• Your Guide to Rent Arrears

    Rental arrears are a common and unwelcome reality for many landlords and tenants alike. As a landlord, you have your own costs that must be dealt with, and any delay in receiving the rent that you are due may greatly damage your ability to pay your mortgage and other expenses such as your council tax bills or insurance premiums.

    Indeed, you may depend heavily on rental income to pay your most basic expenses. But even if you are in a secure enough financial position to take the hit of a tenant of yours being a month or two in arrears, it’s still important to know how to deal with this frequent problem affecting landlords.
    After all, if you do nothing to address the issue of non-payment by a tenant, the problem can easily become worse. Here at CIA Insurance, we therefore decided to compile a complete guide to the action that you can take against rental arrears to restore a measure of financial security and stability. This guide has been written for the benefit of both residential and commercial landlords.

    What is classed as a tenant in arrears?

    While rent is technically due on the morning of the day it is specified to be due, the tenant is not legally considered to be in arrears unless they have failed to pay by midnight of that day. When payments are made via bank transfer, you can expect a delay of several days, allowing for bank payment delays, weekends and bank holidays.

    The differences between commercial and domestic arrears

    The legal processes for dealing with commercial and domestic arrears are certainly not the same, although the levels of protection afforded to the tenant are closer in similarity to what they once were.

    New regulations under the banner of Commercial Rent Arrears Recovery (CRAR) have been in force since April 2014, and enable a landlord of commercial premises to recover rental arrears by taking control of and selling the tenant’s goods. This replaces the previous law of distress for both new and existing leases.

    While there is a trend over the years of the law for the recovery of commercial tenants’ rental arrears becoming increasingly stacked against the landlord and in favour of the tenant, as a commercial landlord, you still generally have much more control over your property than residential landlords.

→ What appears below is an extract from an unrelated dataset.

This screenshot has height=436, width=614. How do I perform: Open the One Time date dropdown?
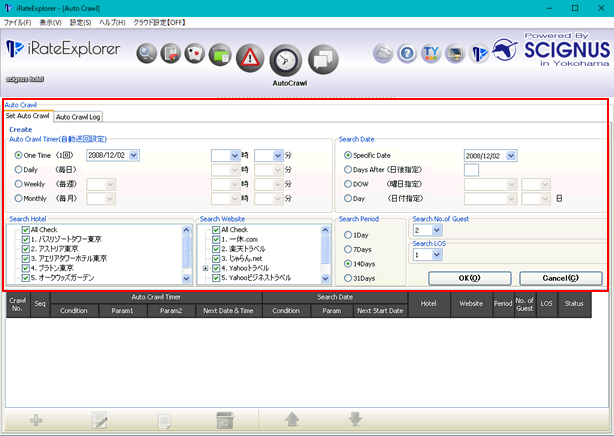point(134,155)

    This can surely be universally agreed to be a good thing, given that the residential landlord is not merely providing the tenant with a product or service, but their home. It’s why, if a residential landlord wishes to send a bailiff into the property to remove and sell goods to pay outstanding rent, they are required to sue the tenant, win the case and then instruct a court-appointed bailiff or privately certified bailiff through the high court.

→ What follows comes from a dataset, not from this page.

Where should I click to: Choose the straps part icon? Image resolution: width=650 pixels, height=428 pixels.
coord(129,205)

    Even if the residential landlord accomplishes all of the above, the tenant can simply refuse access to the bailiff, who has little option to take any action other than leaving or returning at another time. Even if the tenant does provide access, the bailiff is greatly restricted in terms of what they can and cannot take.

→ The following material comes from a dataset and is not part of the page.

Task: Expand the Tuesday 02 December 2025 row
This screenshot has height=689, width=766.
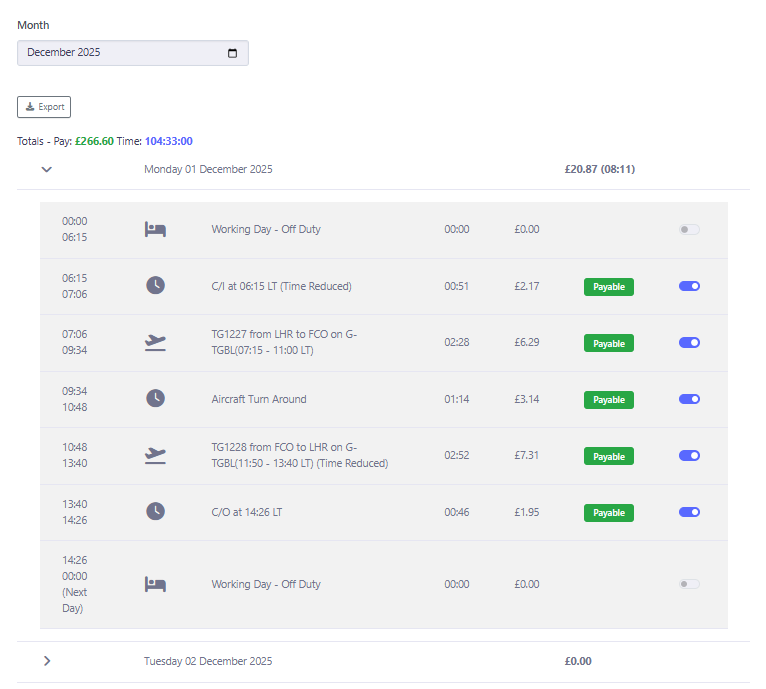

    Until recently, the legal situation for commercial landlords was drastically different. The law of distraint simply required the commercial landlord to complete and send a one-page form to the local bailiff, or even take responsibility themselves for the recovery of goods in lieu of unpaid rents.

    Not only was the bailiff able to simply take the landlord’s word as fact that their tenant was indeed in rental arrears, but this also did not even need to be for ‘pure rent’. The bailiff would not give any prior warning to the tenant of their arrival, could remove goods to the stated value and could even use force.

    By contrast, the current CRAR law means that commercial tenants must now be given a prior written warning in the form of a controlled goods order. Such advance notice gives the tenant time to conceal goods or even completely shut up shop, a technical breach of the notice that the landlord can nonetheless do very little to enforce.

    Nor is it possible to use CRAR for anything other than ‘pure rent’, and a written tenancy agreement or lease must be in place. It means that a commercial tenant who is short of funds could devote their energies to paying their rent while leaving their service charge or insurance unpaid, and not have to worry about the threat of a bailiff, even if they owe a significant amount of debt.

    How can you recover rent arrears?

    While there is obviously a legal side to the debt recovery process for rental arrears – and tenants are certainly legally required to pay their rent – there are steps that you can take to recover rental arrears from an early stage that don’t necessitate you turning immediately to the courts.

    Every tenancy is different, as are the circumstances of each tenant who falls into arrears. One of the most important things that you can do to help to mitigate and recover rental arrears is to simply maintain a good working relationship with the tenant. This helps to ensure that even before your tenant formally falls into arrears, they are confident enough to bring up any issues with you.

    When the tenant does begin to incur arrears, it is important to strike the right balance between communicating the seriousness with which you take the matter of the debt being settled, and showing a degree of practical compassion for your tenant’s circumstances.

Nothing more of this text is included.